_THE PROBLEM_
All lines from the one with "Given: Select the Saudi Arabia country label" through the last are to be given again exactly as they stand in the data below, and only those.

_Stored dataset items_
* * * * *
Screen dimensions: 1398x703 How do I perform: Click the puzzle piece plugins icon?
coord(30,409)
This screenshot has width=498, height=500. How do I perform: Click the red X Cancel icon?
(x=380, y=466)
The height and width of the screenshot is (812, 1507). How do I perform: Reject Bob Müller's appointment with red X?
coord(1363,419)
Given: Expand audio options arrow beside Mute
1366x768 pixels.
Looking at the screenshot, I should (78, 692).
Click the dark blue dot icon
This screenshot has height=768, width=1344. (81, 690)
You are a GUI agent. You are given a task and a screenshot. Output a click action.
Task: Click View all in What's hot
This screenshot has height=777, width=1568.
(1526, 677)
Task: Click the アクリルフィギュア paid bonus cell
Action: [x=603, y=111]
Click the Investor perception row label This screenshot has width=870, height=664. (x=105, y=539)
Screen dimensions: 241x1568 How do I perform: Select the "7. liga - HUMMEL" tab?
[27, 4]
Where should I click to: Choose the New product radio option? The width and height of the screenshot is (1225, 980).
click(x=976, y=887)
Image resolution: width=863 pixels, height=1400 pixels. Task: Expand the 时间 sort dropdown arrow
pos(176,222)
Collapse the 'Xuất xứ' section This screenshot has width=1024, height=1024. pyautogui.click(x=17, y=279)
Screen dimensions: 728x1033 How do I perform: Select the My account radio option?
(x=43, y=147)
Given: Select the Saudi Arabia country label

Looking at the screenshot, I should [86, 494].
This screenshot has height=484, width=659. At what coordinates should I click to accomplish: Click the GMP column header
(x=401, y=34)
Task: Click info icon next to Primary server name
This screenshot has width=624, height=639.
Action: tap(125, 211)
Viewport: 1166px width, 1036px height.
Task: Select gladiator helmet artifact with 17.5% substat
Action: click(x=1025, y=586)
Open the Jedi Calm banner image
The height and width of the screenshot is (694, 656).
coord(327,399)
* * * * *
_THE COMPLETED TASK_
Given: Select the Saudi Arabia country label

Looking at the screenshot, I should [86, 494].
This screenshot has height=484, width=659. At what coordinates should I click to accomplish: Click the GMP column header
(x=401, y=34)
Task: Click info icon next to Primary server name
This screenshot has width=624, height=639.
Action: tap(125, 211)
Viewport: 1166px width, 1036px height.
Task: Select gladiator helmet artifact with 17.5% substat
Action: click(x=1025, y=586)
Open the Jedi Calm banner image
The height and width of the screenshot is (694, 656).
coord(327,399)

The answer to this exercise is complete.